What the task requires: Write out every line of the records below as a JSON list of strings, one string per line, with blank lines skipped.

# start of Listed records

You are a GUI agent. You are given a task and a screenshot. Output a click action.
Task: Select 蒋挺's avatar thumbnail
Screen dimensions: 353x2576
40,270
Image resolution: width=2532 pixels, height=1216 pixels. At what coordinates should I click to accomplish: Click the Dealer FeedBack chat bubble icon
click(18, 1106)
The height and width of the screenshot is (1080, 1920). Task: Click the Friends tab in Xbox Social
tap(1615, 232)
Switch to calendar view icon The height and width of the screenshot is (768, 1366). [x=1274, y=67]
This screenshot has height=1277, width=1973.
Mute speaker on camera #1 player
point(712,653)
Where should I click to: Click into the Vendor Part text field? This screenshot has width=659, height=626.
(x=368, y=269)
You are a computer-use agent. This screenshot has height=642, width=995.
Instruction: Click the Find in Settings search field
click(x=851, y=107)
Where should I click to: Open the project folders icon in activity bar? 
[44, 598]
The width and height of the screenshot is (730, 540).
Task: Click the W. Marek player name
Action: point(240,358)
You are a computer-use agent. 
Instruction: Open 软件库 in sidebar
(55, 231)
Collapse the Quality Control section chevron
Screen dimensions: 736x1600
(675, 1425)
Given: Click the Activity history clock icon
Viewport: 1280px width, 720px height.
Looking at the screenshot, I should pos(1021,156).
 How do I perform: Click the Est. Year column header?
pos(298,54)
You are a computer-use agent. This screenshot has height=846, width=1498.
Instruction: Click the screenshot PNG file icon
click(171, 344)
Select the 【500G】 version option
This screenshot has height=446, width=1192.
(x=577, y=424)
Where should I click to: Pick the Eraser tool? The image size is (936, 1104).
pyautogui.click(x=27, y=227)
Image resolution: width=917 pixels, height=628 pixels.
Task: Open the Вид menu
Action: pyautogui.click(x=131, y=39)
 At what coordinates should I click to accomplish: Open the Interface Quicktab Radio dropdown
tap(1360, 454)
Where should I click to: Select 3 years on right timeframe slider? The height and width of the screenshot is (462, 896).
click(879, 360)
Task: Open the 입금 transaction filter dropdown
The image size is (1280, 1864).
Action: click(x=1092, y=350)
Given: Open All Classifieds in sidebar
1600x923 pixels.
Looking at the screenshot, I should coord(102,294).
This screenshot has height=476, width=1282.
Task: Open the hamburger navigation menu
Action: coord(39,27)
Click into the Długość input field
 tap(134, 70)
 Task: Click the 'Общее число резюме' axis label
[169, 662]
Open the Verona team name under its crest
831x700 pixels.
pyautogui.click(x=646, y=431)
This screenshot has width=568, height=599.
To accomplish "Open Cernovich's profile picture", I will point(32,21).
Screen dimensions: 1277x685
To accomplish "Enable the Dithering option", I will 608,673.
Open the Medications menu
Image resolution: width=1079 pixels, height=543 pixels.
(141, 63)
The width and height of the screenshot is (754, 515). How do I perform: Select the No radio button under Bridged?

# end of Listed records

Result of this task:
[
  "You are a GUI agent. You are given a task and a screenshot. Output a click action.",
  "Task: Select 蒋挺's avatar thumbnail",
  "Screen dimensions: 353x2576",
  "40,270",
  "Image resolution: width=2532 pixels, height=1216 pixels. At what coordinates should I click to accomplish: Click the Dealer FeedBack chat bubble icon",
  "click(18, 1106)",
  "The height and width of the screenshot is (1080, 1920). Task: Click the Friends tab in Xbox Social",
  "tap(1615, 232)",
  "Switch to calendar view icon The height and width of the screenshot is (768, 1366). [x=1274, y=67]",
  "This screenshot has height=1277, width=1973.",
  "Mute speaker on camera #1 player",
  "point(712,653)",
  "Where should I click to: Click into the Vendor Part text field? This screenshot has width=659, height=626.",
  "(x=368, y=269)",
  "You are a computer-use agent. This screenshot has height=642, width=995.",
  "Instruction: Click the Find in Settings search field",
  "click(x=851, y=107)",
  "Where should I click to: Open the project folders icon in activity bar? ",
  "[44, 598]",
  "The width and height of the screenshot is (730, 540).",
  "Task: Click the W. Marek player name",
  "Action: point(240,358)",
  "You are a computer-use agent. ",
  "Instruction: Open 软件库 in sidebar",
  "(55, 231)",
  "Collapse the Quality Control section chevron",
  "Screen dimensions: 736x1600",
  "(675, 1425)",
  "Given: Click the Activity history clock icon",
  "Viewport: 1280px width, 720px height.",
  "Looking at the screenshot, I should pos(1021,156).",
  " How do I perform: Click the Est. Year column header?",
  "pos(298,54)",
  "You are a computer-use agent. This screenshot has height=846, width=1498.",
  "Instruction: Click the screenshot PNG file icon",
  "click(171, 344)",
  "Select the 【500G】 version option",
  "This screenshot has height=446, width=1192.",
  "(x=577, y=424)",
  "Where should I click to: Pick the Eraser tool? The image size is (936, 1104).",
  "pyautogui.click(x=27, y=227)",
  "Image resolution: width=917 pixels, height=628 pixels.",
  "Task: Open the Вид menu",
  "Action: pyautogui.click(x=131, y=39)",
  " At what coordinates should I click to accomplish: Open the Interface Quicktab Radio dropdown",
  "tap(1360, 454)",
  "Where should I click to: Select 3 years on right timeframe slider? The height and width of the screenshot is (462, 896).",
  "click(879, 360)",
  "Task: Open the 입금 transaction filter dropdown",
  "The image size is (1280, 1864).",
  "Action: click(x=1092, y=350)",
  "Given: Open All Classifieds in sidebar",
  "1600x923 pixels.",
  "Looking at the screenshot, I should coord(102,294).",
  "This screenshot has height=476, width=1282.",
  "Task: Open the hamburger navigation menu",
  "Action: coord(39,27)",
  "Click into the Długość input field",
  " tap(134, 70)",
  " Task: Click the 'Общее число резюме' axis label",
  "[169, 662]",
  "Open the Verona team name under its crest",
  "831x700 pixels.",
  "pyautogui.click(x=646, y=431)",
  "This screenshot has width=568, height=599.",
  "To accomplish \"Open Cernovich's profile picture\", I will point(32,21).",
  "Screen dimensions: 1277x685",
  "To accomplish \"Enable the Dithering option\", I will 608,673.",
  "Open the Medications menu",
  "Image resolution: width=1079 pixels, height=543 pixels.",
  "(141, 63)",
  "The width and height of the screenshot is (754, 515). How do I perform: Select the No radio button under Bridged?"
]